If you don't want to use git clone you can download the ZIP file. For example:

▶ wget https://github.com/mdn/content/archive/refs/heads/main.zip
▶ unzip main.zip
▶ cd content-main
▶ yarn install
▶ yarn start

At the time of writing, the downloaded Zip file is 86MB and unzipped the directory is 278MB on disk.

When you use git clone, by default it will download all the git history. That can actually be useful. This way, when rendering each document, it can figure out from the git logs when each individual document was last modified. For example:

If you don't care about the "Last modified" date, you can do a "shallow git clone" instead. Replace the above-mentioned first command with:

▶ git clone --depth 1 https://github.com/mdn/content.git

At the time of writing the shallow cloned content folder becomes 234MB instead of (the deep clone) 302MB.

Just the raw rendered data

Every MDN Web Docs page has an index.json equivalent. Take any MDN page and add /index.json to the URL. For example /en-US/docs/Web/JavaScript/Reference/Global_Objects/Array/slice/index.json

Essentially, this is the intermediate state that's used for server-side rendering the page. A glorified way of sandwiching the content in a header, a footer, and a sidebar to the side. These URLs work on localhost:5000 too. Try http://localhost:5000/en-US/docs/Web/API/Fetch_API/Using_Fetch/index.json for example.
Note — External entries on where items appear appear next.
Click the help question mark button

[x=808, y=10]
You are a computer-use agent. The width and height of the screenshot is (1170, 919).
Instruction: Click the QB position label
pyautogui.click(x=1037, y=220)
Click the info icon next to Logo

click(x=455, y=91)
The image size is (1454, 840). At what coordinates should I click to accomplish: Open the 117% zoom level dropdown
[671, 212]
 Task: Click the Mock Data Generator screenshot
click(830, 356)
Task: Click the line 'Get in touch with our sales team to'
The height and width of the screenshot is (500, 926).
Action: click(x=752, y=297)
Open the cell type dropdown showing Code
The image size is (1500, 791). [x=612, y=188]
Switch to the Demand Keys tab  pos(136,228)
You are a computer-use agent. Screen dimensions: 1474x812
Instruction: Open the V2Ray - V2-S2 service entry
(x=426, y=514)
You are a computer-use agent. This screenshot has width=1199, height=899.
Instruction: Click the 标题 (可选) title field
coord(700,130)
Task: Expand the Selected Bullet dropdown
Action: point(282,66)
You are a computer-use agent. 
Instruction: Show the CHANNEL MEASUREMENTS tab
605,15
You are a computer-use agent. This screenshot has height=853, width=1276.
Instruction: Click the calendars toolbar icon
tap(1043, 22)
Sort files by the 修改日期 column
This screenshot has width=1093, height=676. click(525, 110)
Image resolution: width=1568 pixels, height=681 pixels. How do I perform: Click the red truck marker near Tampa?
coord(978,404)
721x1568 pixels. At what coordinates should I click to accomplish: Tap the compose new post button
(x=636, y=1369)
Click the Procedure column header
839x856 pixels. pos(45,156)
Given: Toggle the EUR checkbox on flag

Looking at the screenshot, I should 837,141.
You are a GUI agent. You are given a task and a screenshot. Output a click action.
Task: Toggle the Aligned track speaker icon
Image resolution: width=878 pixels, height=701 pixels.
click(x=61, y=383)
The content for that index.json is built just in time. It also contains a bunch of extra metadata about "flaws"; a system used to highlight things that should be fixed that is somewhat easy to automate. So, it doesn't contain things like spelling mistakes or code snippets that are actually invalid.

But suppose you want all that raw (rendered) data, without any of the flaw detections, you can run this command:

▶ BUILD_FLAW_LEVELS="*:ignore" yarn build

It'll take a while (because it produces an index.html file too). But now you have all the index.json files for everything in the newly created ./build/ directory. It should have created a lot of files:

▶ find build -name index.json | wc -l
   11649

If you just want a subtree of files you could have run it like this instead:

▶ BUILD_FOLDERSEARCH=web/javascript BUILD_FLAW_LEVELS="*:ignore" yarn build

Programmatic API access

The programmatic APIs are all about finding the source files. But you can use the sources to turn that into the built files you might need. Or just to get a list of URLs. To get started, create a file called find-files.js in the root:


const { Document } = require("@mdn/yari/content");

console.log(Document.findAll().count);

Now, run it like this:

▶ export CONTENT_ROOT=files

▶ node find-files.js
11649

Other things you can do with that findAll function:


const { Document } = require("@mdn/yari/content");

const found = Document.findAll({
  folderSearch: "web/javascript/reference/statements/f",
});
for (const document of found.iter()) {
  console.log(document.url);
}

Or, suppose you want to actually build each of these that you find:


const { Document } = require("@mdn/yari/content");
const { buildDocument } = require("@mdn/yari/build");

const found = Document.findAll({
  folderSearch: "web/javascript/reference/statements/f",
});

Promise.all([...found.iter()].map((document) => buildDocument(document))).then(
  (built) => {
    for (const { doc } of built) {
      console.log(doc.title.padEnd(20), doc.popularity);
    }
  }
);

That'll output something like this:

▶ node find-files.js
for                  0.0143
for await...of       0.0129
for...in             0.0748
for...of             0.0531
function declaration 0.0088
function*            0.0122

All the HTML content in production-grade mode

In the most basic form, it will start the "preview server" which is tailored towards building just in time and has all those buttons at the top for writers/contributors. If you want the more "production-grade" version, you can't use the copy of @mdn/yari that is "included" in the mdn/content repo. To do this, you need to git clone mdn/yari and install that. Hang on, this is about to get a bit more advanced:

▶ git clone https://github.com/mdn/yari.git
▶ cd yari
▶ yarn install
▶ yarn build:client
▶ yarn build:ssr
▶ CONTENT_ROOT=../files REACT_APP_DISABLE_AUTH=true BUILD_FLAW_LEVELS="*:ignore" yarn build
▶ CONTENT_ROOT=../files node server/static.js

Now, if you go to something like http://localhost:5000/en-US/docs/Web/Guide/ you'll get the same thing as you get on https://developer.mozilla.org but all on your laptop. Should be pretty snappy.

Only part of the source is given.